Check each line of the material below, and copy it if it holds the string "repareren".

■ **GIVEN RECORDS**
+++

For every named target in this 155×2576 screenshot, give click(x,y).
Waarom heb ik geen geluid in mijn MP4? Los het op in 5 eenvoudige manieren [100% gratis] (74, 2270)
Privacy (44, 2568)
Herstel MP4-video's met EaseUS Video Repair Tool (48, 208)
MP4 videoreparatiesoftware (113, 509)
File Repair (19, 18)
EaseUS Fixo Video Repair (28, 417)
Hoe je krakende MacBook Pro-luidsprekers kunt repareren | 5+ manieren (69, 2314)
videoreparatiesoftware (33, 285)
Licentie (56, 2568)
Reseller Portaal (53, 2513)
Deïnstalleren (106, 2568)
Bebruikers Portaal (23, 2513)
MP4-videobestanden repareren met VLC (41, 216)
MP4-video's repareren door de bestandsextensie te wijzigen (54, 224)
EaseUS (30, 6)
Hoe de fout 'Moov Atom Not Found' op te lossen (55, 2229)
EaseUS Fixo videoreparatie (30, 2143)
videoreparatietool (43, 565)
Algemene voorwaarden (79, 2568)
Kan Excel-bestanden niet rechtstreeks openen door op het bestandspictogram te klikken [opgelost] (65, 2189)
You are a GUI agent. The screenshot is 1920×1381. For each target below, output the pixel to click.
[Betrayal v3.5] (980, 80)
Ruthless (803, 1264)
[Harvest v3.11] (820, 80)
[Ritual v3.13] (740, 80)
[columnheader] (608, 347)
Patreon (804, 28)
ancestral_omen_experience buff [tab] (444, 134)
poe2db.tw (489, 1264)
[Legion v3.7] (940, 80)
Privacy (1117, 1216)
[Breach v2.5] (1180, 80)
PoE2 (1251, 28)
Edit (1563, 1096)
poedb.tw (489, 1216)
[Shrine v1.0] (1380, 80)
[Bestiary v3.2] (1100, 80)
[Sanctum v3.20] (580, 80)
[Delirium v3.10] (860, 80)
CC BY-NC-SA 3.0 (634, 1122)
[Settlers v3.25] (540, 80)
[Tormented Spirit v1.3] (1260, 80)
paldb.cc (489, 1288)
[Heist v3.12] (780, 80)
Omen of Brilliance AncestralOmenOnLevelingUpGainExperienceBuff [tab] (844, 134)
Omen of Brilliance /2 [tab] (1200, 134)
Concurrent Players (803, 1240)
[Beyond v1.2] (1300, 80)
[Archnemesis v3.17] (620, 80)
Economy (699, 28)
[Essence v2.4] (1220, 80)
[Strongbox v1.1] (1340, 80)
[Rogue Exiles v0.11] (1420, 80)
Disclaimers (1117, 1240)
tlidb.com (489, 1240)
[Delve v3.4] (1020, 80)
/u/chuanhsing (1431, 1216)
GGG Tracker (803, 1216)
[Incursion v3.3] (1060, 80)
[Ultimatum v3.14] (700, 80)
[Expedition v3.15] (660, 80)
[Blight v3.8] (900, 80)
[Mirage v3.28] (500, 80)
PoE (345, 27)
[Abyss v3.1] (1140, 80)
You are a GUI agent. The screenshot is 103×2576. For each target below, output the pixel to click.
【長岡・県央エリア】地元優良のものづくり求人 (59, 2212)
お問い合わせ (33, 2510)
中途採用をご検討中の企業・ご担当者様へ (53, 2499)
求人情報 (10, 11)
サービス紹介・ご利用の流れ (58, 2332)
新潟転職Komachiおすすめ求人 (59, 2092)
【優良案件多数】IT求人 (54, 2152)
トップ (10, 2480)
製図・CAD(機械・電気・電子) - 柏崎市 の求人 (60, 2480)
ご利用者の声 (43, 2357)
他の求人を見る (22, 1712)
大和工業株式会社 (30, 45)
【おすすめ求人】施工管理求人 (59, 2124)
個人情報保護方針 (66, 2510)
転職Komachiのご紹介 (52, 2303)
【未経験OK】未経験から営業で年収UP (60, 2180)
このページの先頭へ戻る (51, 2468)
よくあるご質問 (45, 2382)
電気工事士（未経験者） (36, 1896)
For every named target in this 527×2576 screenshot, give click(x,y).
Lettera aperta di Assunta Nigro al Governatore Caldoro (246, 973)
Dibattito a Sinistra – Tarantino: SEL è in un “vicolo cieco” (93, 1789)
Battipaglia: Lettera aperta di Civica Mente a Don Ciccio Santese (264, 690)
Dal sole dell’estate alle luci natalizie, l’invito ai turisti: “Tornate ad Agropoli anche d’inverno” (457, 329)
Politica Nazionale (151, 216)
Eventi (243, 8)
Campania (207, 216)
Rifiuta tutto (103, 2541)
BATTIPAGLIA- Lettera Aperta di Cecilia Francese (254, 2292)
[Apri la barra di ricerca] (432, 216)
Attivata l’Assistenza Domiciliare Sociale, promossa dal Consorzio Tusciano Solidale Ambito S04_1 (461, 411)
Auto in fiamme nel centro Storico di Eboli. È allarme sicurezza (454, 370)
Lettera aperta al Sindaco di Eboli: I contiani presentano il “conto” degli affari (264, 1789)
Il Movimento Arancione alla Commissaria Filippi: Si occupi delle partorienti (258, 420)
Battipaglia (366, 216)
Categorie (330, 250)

+++

■ **EXERCISE RESPONSE**
Hoe je krakende MacBook Pro-luidsprekers kunt repareren | 5+ manieren (69, 2314)
MP4-videobestanden repareren met VLC (41, 216)
MP4-video's repareren door de bestandsextensie te wijzigen (54, 224)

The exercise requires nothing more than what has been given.